4. Ma’Palao atau Ma’Pasonglo, yaitu proses perarakan jasad dari area Rumah
Tongkonan ke kompleks pemakaman yang disebut Lakkian.
Prosesi yang kedua adalah Pertunjukan Kesenian. Prosesi ini dilaksanakan
tidak hanya untuk memeriahkan tetapi juga sebagai bentuk penghormatan dan doa
bagi orang yang sudah meninggal.

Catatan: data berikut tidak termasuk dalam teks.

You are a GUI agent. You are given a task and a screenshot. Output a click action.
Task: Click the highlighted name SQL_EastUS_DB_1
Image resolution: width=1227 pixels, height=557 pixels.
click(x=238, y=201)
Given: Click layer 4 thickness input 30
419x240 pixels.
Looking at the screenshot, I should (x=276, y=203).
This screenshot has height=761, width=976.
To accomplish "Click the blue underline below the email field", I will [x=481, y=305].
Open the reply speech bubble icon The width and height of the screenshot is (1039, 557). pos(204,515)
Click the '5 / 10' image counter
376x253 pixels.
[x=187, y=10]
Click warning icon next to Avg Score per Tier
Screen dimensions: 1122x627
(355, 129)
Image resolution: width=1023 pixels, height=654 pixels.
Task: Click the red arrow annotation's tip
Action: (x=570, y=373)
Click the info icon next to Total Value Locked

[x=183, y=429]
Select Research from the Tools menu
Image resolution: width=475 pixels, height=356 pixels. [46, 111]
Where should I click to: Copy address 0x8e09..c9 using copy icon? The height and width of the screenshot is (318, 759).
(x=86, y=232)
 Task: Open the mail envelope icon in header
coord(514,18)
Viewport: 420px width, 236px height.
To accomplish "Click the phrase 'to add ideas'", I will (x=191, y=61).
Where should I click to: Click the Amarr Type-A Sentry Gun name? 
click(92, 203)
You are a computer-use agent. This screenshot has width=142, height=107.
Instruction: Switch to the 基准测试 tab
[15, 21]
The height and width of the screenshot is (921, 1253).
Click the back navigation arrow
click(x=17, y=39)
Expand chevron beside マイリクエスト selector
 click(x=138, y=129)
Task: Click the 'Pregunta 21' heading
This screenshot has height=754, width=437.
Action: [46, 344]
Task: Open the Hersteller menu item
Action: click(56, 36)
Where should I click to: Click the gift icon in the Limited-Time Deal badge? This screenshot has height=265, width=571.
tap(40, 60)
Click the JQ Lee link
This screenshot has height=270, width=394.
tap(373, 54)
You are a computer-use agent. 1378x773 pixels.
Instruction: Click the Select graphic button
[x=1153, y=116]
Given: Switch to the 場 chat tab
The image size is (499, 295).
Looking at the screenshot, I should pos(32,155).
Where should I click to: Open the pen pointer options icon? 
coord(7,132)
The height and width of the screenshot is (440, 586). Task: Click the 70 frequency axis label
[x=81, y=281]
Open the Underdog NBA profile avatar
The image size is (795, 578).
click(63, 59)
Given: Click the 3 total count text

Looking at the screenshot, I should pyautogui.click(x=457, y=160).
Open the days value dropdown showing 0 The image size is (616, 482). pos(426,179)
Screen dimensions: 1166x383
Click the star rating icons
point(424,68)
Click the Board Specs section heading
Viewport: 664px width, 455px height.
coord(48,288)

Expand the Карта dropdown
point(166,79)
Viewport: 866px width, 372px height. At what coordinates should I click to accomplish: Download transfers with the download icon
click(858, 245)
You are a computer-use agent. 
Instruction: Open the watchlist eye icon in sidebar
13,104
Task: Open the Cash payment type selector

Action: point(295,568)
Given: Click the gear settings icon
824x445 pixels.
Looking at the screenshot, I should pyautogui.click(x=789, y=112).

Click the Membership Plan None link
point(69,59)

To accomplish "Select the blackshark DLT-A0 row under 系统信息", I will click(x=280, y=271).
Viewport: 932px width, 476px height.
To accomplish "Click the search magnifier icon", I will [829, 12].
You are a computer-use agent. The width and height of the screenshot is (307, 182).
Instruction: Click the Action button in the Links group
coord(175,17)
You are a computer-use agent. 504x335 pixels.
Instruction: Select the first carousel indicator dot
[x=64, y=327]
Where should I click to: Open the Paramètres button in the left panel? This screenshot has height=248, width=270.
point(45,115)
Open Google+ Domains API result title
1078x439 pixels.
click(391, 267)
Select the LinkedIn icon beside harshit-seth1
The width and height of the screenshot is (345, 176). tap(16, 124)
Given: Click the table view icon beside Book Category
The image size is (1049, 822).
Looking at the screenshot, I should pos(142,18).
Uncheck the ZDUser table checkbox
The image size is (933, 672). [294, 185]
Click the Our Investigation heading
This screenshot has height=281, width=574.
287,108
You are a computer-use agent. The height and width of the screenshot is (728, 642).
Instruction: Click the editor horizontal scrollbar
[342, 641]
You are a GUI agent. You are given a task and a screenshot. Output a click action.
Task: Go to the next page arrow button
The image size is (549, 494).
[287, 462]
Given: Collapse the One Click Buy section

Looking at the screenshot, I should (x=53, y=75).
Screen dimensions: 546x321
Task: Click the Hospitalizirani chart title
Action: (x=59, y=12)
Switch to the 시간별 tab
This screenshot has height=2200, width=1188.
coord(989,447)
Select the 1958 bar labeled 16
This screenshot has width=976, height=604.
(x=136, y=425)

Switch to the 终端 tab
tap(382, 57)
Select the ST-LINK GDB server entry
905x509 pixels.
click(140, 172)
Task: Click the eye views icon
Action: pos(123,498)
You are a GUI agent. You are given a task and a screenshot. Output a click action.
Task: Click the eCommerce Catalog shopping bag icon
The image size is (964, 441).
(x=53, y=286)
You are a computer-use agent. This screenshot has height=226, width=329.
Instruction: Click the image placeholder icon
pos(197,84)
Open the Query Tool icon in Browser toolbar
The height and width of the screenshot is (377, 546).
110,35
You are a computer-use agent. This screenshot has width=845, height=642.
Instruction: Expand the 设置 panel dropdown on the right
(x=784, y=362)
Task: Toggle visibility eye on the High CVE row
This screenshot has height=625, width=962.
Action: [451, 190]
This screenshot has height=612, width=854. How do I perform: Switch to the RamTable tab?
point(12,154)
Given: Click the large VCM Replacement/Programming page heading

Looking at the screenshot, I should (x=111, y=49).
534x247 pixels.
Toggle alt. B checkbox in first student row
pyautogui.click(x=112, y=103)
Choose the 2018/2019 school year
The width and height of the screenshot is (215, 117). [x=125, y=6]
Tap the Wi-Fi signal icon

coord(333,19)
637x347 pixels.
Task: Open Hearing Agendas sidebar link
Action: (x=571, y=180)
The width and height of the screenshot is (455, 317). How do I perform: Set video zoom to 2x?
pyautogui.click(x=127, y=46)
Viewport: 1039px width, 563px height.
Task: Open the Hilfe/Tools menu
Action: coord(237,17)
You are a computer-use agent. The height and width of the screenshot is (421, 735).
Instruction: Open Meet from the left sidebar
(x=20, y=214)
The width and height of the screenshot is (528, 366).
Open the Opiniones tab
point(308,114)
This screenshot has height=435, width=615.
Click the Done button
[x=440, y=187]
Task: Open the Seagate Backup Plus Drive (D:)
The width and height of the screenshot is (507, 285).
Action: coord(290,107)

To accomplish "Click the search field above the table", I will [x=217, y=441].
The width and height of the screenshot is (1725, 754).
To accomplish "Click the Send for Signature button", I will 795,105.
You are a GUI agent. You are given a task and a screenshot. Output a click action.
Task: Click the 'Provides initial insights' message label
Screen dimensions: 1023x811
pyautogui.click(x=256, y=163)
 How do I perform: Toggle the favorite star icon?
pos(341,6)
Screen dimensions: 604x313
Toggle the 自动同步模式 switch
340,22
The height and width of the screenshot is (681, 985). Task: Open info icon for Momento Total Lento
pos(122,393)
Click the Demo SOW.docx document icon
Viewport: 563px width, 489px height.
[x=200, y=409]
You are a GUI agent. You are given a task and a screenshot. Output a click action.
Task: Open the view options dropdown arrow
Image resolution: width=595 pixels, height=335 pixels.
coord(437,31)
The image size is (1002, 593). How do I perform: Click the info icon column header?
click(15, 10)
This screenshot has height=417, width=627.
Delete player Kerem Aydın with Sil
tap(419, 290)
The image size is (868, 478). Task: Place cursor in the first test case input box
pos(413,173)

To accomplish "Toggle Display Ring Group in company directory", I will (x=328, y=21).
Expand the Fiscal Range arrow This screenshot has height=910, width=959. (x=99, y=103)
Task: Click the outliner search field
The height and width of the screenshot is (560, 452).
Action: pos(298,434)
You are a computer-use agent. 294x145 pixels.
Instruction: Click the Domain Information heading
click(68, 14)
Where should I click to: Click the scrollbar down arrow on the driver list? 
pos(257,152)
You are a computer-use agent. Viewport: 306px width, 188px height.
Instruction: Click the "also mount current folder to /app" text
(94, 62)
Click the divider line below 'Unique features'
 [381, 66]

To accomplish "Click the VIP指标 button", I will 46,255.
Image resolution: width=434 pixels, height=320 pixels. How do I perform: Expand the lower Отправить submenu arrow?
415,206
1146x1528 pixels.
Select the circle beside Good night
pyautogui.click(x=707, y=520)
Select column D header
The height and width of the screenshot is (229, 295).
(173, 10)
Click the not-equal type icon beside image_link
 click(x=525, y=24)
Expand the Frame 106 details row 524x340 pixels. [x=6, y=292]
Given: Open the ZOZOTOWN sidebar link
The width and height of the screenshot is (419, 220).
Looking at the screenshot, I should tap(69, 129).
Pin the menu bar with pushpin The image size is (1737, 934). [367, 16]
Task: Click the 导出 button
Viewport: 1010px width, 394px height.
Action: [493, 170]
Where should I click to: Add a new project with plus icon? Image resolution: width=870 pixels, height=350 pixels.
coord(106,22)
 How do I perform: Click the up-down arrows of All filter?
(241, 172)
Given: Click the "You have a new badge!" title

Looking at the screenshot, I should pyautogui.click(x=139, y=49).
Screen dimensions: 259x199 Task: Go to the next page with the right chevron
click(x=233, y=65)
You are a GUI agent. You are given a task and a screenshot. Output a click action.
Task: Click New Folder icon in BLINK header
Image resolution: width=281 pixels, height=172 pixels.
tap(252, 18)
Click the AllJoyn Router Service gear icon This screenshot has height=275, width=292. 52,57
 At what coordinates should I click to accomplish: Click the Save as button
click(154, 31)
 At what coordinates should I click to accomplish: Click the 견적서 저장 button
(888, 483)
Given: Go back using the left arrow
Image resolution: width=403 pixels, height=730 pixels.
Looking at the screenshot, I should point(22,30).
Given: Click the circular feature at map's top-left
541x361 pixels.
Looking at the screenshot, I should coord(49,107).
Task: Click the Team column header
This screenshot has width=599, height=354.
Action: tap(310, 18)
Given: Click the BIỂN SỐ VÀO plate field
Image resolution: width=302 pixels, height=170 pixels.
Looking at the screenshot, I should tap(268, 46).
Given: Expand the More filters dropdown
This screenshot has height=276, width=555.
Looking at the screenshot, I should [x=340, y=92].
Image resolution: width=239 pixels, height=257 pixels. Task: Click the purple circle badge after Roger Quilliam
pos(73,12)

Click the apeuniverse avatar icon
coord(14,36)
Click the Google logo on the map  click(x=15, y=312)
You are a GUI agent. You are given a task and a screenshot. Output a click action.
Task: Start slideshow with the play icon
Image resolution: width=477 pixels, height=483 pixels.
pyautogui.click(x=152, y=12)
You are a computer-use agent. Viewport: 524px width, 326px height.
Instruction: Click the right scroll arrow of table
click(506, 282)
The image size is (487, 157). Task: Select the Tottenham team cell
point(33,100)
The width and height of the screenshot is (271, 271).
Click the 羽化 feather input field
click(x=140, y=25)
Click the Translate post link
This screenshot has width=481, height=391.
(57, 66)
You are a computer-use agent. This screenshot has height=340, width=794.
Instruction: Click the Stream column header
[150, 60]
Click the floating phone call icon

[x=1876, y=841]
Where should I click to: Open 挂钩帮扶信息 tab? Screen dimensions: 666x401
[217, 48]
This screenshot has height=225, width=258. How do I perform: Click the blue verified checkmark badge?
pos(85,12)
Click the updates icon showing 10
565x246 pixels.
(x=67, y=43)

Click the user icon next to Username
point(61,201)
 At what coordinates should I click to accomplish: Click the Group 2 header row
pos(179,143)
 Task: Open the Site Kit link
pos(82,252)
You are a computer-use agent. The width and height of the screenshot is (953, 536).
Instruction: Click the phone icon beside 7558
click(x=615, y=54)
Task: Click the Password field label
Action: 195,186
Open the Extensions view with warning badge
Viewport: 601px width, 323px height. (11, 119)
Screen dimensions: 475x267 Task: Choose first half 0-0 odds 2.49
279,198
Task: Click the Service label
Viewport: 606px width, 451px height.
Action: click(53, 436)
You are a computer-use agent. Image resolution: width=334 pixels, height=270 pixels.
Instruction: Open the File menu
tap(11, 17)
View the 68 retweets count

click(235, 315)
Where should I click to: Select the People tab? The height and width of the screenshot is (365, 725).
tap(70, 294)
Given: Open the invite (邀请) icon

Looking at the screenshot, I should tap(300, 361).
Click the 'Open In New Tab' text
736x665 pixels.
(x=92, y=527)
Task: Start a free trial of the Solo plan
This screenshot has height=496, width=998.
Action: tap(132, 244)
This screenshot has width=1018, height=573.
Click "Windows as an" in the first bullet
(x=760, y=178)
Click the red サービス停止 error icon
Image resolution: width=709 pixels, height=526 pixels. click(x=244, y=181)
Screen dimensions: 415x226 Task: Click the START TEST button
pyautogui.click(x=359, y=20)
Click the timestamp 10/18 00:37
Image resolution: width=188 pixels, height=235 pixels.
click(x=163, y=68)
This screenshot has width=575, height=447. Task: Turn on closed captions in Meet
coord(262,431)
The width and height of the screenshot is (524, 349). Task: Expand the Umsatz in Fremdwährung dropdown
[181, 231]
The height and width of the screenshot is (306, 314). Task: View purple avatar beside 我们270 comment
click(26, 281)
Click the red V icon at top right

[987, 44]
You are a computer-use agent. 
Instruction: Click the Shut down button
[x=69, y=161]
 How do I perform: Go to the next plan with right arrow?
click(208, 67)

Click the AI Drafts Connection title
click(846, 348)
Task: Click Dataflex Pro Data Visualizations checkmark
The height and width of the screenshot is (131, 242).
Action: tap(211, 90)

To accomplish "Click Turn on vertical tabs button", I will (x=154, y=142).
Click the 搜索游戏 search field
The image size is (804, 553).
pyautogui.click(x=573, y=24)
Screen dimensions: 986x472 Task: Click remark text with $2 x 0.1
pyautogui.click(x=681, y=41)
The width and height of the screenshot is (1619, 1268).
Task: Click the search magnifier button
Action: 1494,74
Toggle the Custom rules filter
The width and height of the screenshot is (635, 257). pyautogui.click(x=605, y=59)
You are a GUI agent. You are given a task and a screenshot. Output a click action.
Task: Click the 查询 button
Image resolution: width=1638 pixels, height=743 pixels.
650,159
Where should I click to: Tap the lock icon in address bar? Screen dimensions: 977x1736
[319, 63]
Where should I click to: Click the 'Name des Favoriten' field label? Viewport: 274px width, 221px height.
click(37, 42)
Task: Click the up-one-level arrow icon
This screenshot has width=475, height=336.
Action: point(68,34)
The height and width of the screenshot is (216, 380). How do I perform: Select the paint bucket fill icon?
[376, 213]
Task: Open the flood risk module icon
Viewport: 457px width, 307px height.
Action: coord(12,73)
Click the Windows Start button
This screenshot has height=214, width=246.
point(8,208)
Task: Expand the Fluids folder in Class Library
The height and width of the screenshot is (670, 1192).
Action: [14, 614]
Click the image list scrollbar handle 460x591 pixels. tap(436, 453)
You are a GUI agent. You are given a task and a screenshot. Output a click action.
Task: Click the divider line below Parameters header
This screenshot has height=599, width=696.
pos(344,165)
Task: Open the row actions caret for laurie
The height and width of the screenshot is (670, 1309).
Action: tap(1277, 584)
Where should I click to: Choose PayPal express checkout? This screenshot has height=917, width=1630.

Dalam Prosesi Pertunjukan kesenian Anda bisa
menyaksikan:

1. Perarakan kerbau yang akan menjadi kurban.


2. Pertunjukan beberapa musik daerah, yaitu Pa’Pompan, Pa’Dali-dali, dan
Unnosong.
3. Pertunjukan beberapa tarian adat, antara lain Pa’Badong, Pa’Dondi,
Pa’Randing, Pa’katia, Pa’Papanggan, Passailo dan Pa’Silaga Tedong.
4. Pertunjukan Adu Kerbau, sebelum kerbau-kerbau tersebut dikurbankan.
5. Penyembelihan kerbau sebagai hewan kurban.
6. Ma’Palao atau Ma’Pasonglo, yaitu proses perarakan jasad dari area Rumah
Tongkonan ke kompleks pemakaman yang disebut Lakkian.